%%

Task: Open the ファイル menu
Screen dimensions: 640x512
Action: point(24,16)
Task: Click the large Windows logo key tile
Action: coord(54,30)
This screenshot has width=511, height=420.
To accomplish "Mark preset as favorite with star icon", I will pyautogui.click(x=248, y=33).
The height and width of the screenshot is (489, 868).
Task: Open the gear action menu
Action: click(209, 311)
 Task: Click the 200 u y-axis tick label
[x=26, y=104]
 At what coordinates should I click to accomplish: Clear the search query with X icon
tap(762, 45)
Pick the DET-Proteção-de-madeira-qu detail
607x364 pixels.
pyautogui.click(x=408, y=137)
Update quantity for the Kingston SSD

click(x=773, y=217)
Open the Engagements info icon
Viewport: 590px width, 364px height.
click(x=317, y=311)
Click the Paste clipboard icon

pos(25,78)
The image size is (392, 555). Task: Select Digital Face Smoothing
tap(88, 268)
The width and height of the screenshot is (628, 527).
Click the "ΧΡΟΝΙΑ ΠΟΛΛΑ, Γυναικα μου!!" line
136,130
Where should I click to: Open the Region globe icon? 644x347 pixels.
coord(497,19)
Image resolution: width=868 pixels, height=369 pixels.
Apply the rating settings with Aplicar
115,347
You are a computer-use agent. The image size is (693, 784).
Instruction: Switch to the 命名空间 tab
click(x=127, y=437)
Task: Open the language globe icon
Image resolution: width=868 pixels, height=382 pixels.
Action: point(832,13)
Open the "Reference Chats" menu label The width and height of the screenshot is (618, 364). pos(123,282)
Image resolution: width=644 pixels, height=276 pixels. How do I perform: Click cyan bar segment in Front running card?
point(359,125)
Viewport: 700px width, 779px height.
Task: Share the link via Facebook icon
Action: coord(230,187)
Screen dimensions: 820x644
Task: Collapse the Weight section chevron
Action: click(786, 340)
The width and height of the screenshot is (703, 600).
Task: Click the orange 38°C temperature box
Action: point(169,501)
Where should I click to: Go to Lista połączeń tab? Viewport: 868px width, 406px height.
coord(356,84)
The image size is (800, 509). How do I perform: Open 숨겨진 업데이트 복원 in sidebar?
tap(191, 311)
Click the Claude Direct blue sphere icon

%%

§ **WHAT THE TASK REQUIRES**
Reproduce every line of the data exactly as it was written.

§ **ANSWER SECTION**
Task: Open the ファイル menu
Screen dimensions: 640x512
Action: point(24,16)
Task: Click the large Windows logo key tile
Action: coord(54,30)
This screenshot has width=511, height=420.
To accomplish "Mark preset as favorite with star icon", I will pyautogui.click(x=248, y=33).
The height and width of the screenshot is (489, 868).
Task: Open the gear action menu
Action: click(209, 311)
 Task: Click the 200 u y-axis tick label
[x=26, y=104]
 At what coordinates should I click to accomplish: Clear the search query with X icon
tap(762, 45)
Pick the DET-Proteção-de-madeira-qu detail
607x364 pixels.
pyautogui.click(x=408, y=137)
Update quantity for the Kingston SSD

click(x=773, y=217)
Open the Engagements info icon
Viewport: 590px width, 364px height.
click(x=317, y=311)
Click the Paste clipboard icon

pos(25,78)
The image size is (392, 555). Task: Select Digital Face Smoothing
tap(88, 268)
The width and height of the screenshot is (628, 527).
Click the "ΧΡΟΝΙΑ ΠΟΛΛΑ, Γυναικα μου!!" line
136,130
Where should I click to: Open the Region globe icon? 644x347 pixels.
coord(497,19)
Image resolution: width=868 pixels, height=369 pixels.
Apply the rating settings with Aplicar
115,347
You are a computer-use agent. The image size is (693, 784).
Instruction: Switch to the 命名空间 tab
click(x=127, y=437)
Task: Open the language globe icon
Image resolution: width=868 pixels, height=382 pixels.
Action: point(832,13)
Open the "Reference Chats" menu label The width and height of the screenshot is (618, 364). pos(123,282)
Image resolution: width=644 pixels, height=276 pixels. How do I perform: Click cyan bar segment in Front running card?
point(359,125)
Viewport: 700px width, 779px height.
Task: Share the link via Facebook icon
Action: coord(230,187)
Screen dimensions: 820x644
Task: Collapse the Weight section chevron
Action: click(786, 340)
The width and height of the screenshot is (703, 600).
Task: Click the orange 38°C temperature box
Action: point(169,501)
Where should I click to: Go to Lista połączeń tab? Viewport: 868px width, 406px height.
coord(356,84)
The image size is (800, 509). How do I perform: Open 숨겨진 업데이트 복원 in sidebar?
tap(191, 311)
Click the Claude Direct blue sphere icon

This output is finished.